Esa mujer que no le roba la primacía a su marido, que es una profesional que siempre permanece en un discreto segundo plano, maternal, ángel bondadoso de su casa, que si él dice que lo negro es blanco, ella dice también lo mismo. Esa mujer que si él quiere irse por ahí a tomarse unas cervezas con sus amigos, incluso algunos licores espirituosos de más graduación, pues le dice que venga, que vale, y se sacrifica. Esa mujer que comprende, en suma, que un hombre tiene sus necesidades.

Y por último, esos críos, componentes también fundamentales de la familia concebida por la divinidad, probada por la Santa Tradición. Esos críos que mientras viven bajo el techo de esos padres hacen lo que esos padres quieren, exactamente. Esos críos concebidos solamente después del paso de los progenitores por una iglesia o, en su defecto, capilla, esposos ante el mundo, ante Dios y ante su Iglesia. O también, por qué no, concebidos por voluntad de Dios tras fallo del método Ogino.

Porque, naturalmente, a pesar de tener 34 años uno y 37, tanto Andreas Gabalier como Silvia Schneider se han mantenido fuertes frente a la tentación, a pesar de que cuando ella le veía mover el « monimeiker » con sus « lederjosen » y él la veía a ella pasarse una margarita inocentemente por el canalillo ( !Cómo nos tientan las hembras, Dios del Sinaí, espejo de la traidora Eva !) las chispas saltaban entre los dos.

Pero no.

Seis años de relación y, como manda la Santa Madre Iglesia, no se han tocado ni un pelo de la ropa ( !No hablemos de otras zonas, también pilosas, de sus cuerpos !).

Su separación nos deja huérfanos de ejemplos. En quién se va a fijar la juventud sana ahora.

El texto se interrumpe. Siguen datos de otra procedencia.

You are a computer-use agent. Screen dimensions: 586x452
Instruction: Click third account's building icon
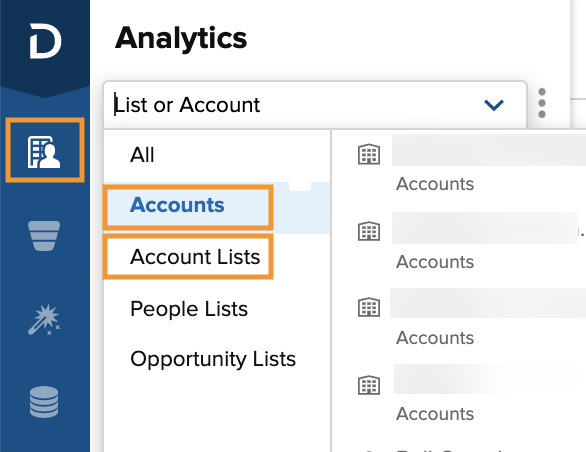point(369,307)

Las razones de la ruptura no han sido que citando a los albañiles simpáticos que tanto nos alegran las obras, que sus culitos de ellos pasaran más hambre que el perro de un ciego, no. No hija, no ha sido eso. Porque afirmarlo, si hubiera sido verdad, hubiera sido dudar de su Fe. Duda poco menos que sacrílega.

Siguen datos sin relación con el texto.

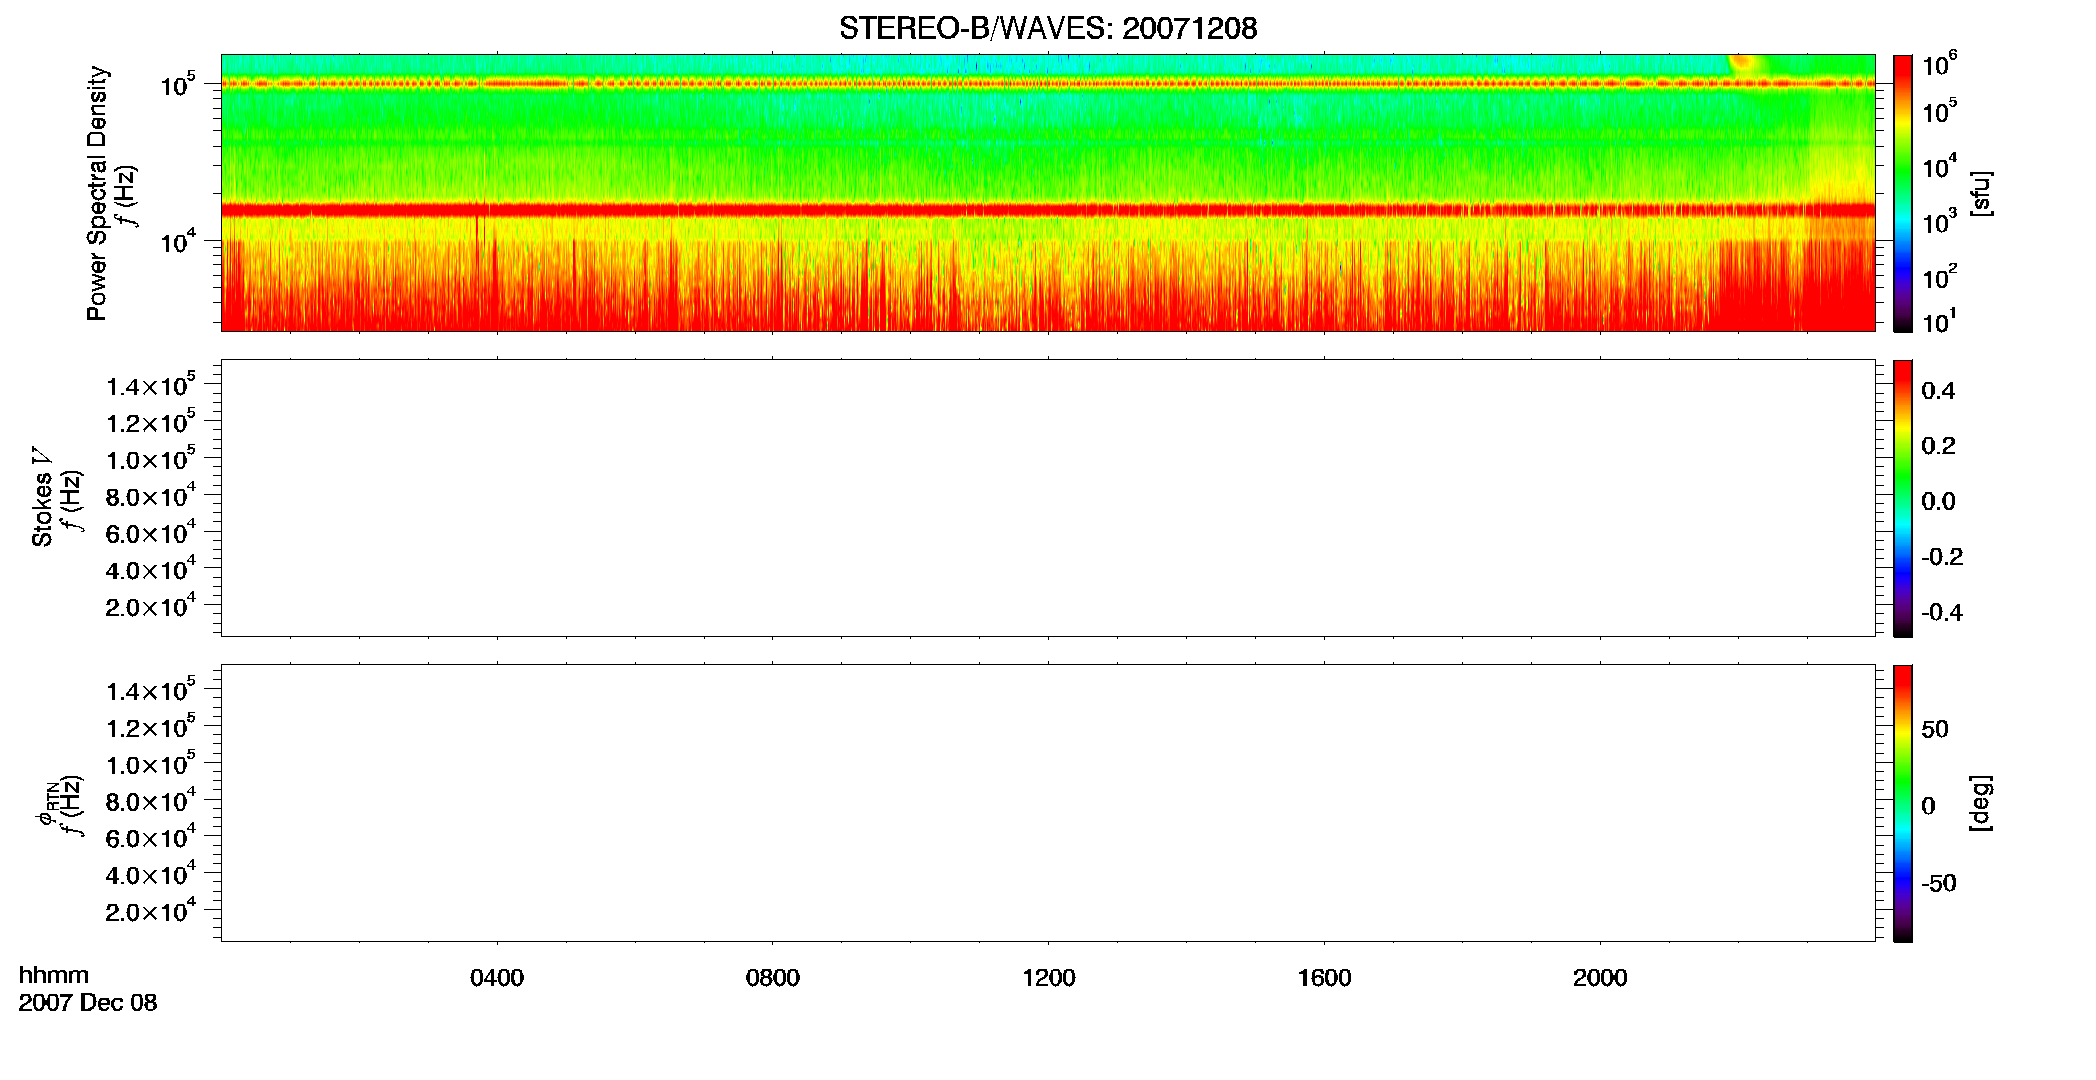Click the [sfu] unit label
The height and width of the screenshot is (1080, 2096).
[1980, 193]
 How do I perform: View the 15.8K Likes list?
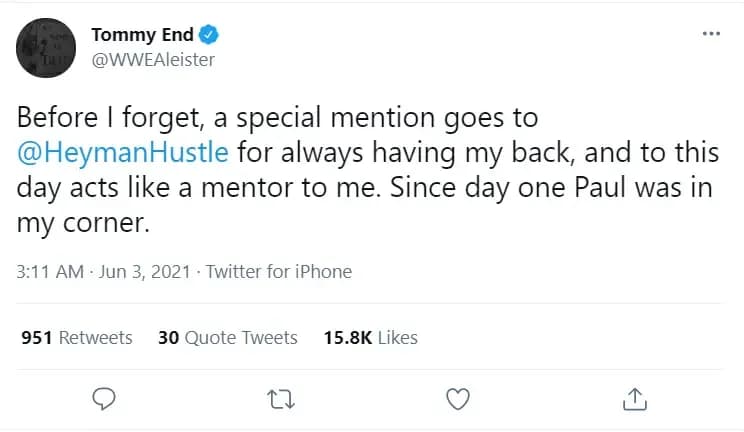click(x=370, y=338)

Gabalier y Schneider han roto porque, según Gabalier, la pareja no pasaba el suficiente tiempo (de calidad) junta. Hasta en eso han querido darnos una lección. Y es que, mientrás él se provocaba nódulos en las cuerdas vocales a base de ejem, cantar en esos conciertos que nunca han estado libres de su pullita política, porque él es un hombre que defiende el estilo de vida cristiano y occidental, que habla con naturalidad lo mismo de su virginidad mantenida con tanto esfuerzo (no lo digo yo, Gabalier ha repetido muchas veces que él sin cura no pasa por el tálamo), que de su Fe, que es también la nuestra, su santa moría de asco en su casa (seguramente mientras bordaba las sábanas su ajuar).

Y luego, cuando él llegaba de los conciertos, agotado las más de las veces, no tenía tiempo ni ganas de jugar con ella al parchís o al Tragabolas (únicos pasatiempos permitidos a una pareja casta), sino que prefería irse con sus amigotes, de juerga, dedicarse a sus jobis, a sus deportes, a impedir la islamización de Europa y la difusión de tanto orgullo gay y tanta cosa que repugna a las personas decentes.

Primero lo de Strache en Ibiza y ahora esto. No ganamos para disgustos.